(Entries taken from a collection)
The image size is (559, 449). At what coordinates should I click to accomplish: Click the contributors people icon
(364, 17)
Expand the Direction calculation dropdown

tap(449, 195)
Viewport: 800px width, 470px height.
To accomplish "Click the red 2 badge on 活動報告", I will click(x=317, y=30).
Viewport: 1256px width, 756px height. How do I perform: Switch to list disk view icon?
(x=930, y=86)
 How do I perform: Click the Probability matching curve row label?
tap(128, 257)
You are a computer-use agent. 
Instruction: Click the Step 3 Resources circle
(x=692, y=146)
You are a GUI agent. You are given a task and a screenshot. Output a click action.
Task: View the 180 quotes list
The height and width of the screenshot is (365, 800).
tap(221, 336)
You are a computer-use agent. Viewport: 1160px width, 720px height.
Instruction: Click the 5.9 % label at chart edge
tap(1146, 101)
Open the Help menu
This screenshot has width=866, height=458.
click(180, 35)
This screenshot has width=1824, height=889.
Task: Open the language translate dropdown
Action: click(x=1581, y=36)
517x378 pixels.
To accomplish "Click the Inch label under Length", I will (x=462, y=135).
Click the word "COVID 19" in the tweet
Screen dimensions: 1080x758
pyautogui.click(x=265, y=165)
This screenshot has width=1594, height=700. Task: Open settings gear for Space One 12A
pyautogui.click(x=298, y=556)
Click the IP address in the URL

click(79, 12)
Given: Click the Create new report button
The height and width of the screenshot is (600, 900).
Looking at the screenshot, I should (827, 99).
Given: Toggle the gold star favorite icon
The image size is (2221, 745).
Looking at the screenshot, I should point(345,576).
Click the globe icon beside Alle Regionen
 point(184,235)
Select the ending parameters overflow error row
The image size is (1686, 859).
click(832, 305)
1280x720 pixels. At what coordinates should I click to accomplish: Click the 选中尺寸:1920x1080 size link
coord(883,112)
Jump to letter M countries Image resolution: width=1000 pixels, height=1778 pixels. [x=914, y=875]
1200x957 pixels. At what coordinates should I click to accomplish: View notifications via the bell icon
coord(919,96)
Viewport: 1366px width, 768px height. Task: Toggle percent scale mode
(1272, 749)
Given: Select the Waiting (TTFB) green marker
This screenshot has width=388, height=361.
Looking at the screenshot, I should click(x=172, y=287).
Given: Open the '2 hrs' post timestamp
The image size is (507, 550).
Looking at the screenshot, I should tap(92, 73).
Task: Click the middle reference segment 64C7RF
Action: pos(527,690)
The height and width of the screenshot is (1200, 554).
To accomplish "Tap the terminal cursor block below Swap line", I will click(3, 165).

#### EXERCISE AIM:
Would you restate the records word for word?

#### RESPONSE:
The image size is (559, 449). At what coordinates should I click to accomplish: Click the contributors people icon
(364, 17)
Expand the Direction calculation dropdown

tap(449, 195)
Viewport: 800px width, 470px height.
To accomplish "Click the red 2 badge on 活動報告", I will click(x=317, y=30).
Viewport: 1256px width, 756px height. How do I perform: Switch to list disk view icon?
(x=930, y=86)
 How do I perform: Click the Probability matching curve row label?
tap(128, 257)
You are a computer-use agent. 
Instruction: Click the Step 3 Resources circle
(x=692, y=146)
You are a GUI agent. You are given a task and a screenshot. Output a click action.
Task: View the 180 quotes list
The height and width of the screenshot is (365, 800).
tap(221, 336)
You are a computer-use agent. Viewport: 1160px width, 720px height.
Instruction: Click the 5.9 % label at chart edge
tap(1146, 101)
Open the Help menu
This screenshot has width=866, height=458.
click(180, 35)
This screenshot has width=1824, height=889.
Task: Open the language translate dropdown
Action: click(x=1581, y=36)
517x378 pixels.
To accomplish "Click the Inch label under Length", I will (x=462, y=135).
Click the word "COVID 19" in the tweet
Screen dimensions: 1080x758
pyautogui.click(x=265, y=165)
This screenshot has width=1594, height=700. Task: Open settings gear for Space One 12A
pyautogui.click(x=298, y=556)
Click the IP address in the URL

click(79, 12)
Given: Click the Create new report button
The height and width of the screenshot is (600, 900).
Looking at the screenshot, I should (827, 99).
Given: Toggle the gold star favorite icon
The image size is (2221, 745).
Looking at the screenshot, I should point(345,576).
Click the globe icon beside Alle Regionen
 point(184,235)
Select the ending parameters overflow error row
The image size is (1686, 859).
click(832, 305)
1280x720 pixels. At what coordinates should I click to accomplish: Click the 选中尺寸:1920x1080 size link
coord(883,112)
Jump to letter M countries Image resolution: width=1000 pixels, height=1778 pixels. [x=914, y=875]
1200x957 pixels. At what coordinates should I click to accomplish: View notifications via the bell icon
coord(919,96)
Viewport: 1366px width, 768px height. Task: Toggle percent scale mode
(1272, 749)
Given: Select the Waiting (TTFB) green marker
This screenshot has width=388, height=361.
Looking at the screenshot, I should click(x=172, y=287).
Given: Open the '2 hrs' post timestamp
The image size is (507, 550).
Looking at the screenshot, I should tap(92, 73).
Task: Click the middle reference segment 64C7RF
Action: pos(527,690)
The height and width of the screenshot is (1200, 554).
To accomplish "Tap the terminal cursor block below Swap line", I will click(3, 165).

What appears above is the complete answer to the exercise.